> _What to work on_:
How many lines in these records include the string "swatch"? Reply with that number alone.

> _Information supplied_:

· · · · ·

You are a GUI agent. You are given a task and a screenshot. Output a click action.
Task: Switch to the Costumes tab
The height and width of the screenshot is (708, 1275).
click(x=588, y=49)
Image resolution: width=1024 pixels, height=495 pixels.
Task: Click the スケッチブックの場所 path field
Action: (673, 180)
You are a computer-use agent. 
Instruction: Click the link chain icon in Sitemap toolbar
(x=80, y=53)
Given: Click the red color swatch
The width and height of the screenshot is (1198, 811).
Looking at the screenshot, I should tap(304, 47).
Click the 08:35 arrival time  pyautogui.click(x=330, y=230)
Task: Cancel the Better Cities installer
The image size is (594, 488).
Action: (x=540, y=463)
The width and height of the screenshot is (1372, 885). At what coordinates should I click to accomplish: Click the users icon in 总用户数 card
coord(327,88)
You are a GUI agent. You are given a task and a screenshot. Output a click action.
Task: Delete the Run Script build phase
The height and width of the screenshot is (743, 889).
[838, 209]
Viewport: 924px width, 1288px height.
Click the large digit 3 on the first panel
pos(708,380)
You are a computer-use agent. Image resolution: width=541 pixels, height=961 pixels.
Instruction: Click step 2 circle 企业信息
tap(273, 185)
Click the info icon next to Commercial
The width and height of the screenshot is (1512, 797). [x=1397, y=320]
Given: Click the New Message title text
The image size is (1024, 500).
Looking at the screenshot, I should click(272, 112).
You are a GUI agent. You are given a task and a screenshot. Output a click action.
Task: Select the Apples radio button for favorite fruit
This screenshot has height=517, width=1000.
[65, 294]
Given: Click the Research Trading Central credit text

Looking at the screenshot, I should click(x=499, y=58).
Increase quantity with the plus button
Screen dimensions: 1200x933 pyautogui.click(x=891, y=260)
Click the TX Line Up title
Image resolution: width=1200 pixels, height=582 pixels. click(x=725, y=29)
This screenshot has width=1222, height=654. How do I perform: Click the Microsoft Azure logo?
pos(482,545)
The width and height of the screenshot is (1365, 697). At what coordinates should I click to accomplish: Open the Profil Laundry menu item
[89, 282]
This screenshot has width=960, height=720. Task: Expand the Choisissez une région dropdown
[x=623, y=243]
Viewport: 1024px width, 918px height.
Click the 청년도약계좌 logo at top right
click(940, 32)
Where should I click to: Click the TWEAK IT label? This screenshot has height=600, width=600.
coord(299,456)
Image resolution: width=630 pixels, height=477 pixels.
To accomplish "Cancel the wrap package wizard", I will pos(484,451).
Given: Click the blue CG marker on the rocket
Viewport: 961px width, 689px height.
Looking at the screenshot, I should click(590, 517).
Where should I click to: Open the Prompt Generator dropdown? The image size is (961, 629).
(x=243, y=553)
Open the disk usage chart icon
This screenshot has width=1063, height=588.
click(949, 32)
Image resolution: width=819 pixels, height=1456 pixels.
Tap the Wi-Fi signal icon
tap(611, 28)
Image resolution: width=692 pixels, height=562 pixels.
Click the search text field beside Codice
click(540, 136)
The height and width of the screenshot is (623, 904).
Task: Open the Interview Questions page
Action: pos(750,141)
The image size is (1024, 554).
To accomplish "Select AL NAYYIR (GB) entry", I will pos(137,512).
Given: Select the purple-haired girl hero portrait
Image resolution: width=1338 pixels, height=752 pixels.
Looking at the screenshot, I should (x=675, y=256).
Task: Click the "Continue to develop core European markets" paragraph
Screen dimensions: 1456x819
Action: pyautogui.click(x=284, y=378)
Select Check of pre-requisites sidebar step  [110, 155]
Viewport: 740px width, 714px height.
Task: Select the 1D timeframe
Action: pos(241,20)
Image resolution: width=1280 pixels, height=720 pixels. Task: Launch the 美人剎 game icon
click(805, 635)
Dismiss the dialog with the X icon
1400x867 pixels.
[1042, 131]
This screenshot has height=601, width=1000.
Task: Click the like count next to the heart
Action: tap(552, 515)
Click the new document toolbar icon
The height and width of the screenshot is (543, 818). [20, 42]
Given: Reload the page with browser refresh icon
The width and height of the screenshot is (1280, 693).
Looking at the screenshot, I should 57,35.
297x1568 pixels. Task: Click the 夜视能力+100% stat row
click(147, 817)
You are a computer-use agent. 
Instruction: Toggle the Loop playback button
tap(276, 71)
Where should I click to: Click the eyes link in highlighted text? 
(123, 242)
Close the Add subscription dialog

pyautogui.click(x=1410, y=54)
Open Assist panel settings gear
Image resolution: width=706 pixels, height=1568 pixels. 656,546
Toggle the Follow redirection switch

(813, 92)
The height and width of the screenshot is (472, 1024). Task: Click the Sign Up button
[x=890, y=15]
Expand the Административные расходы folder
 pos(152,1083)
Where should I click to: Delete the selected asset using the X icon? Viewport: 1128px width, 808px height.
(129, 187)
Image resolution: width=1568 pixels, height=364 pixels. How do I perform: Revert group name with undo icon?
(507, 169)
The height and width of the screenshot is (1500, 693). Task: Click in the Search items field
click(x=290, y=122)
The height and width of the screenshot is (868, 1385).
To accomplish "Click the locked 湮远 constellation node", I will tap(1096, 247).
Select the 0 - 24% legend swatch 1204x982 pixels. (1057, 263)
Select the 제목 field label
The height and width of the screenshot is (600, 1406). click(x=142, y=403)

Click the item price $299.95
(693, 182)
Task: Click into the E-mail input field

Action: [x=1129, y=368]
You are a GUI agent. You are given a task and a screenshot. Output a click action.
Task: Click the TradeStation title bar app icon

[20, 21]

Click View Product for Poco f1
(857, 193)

· · · · ·

> _Response to the exercise_:
2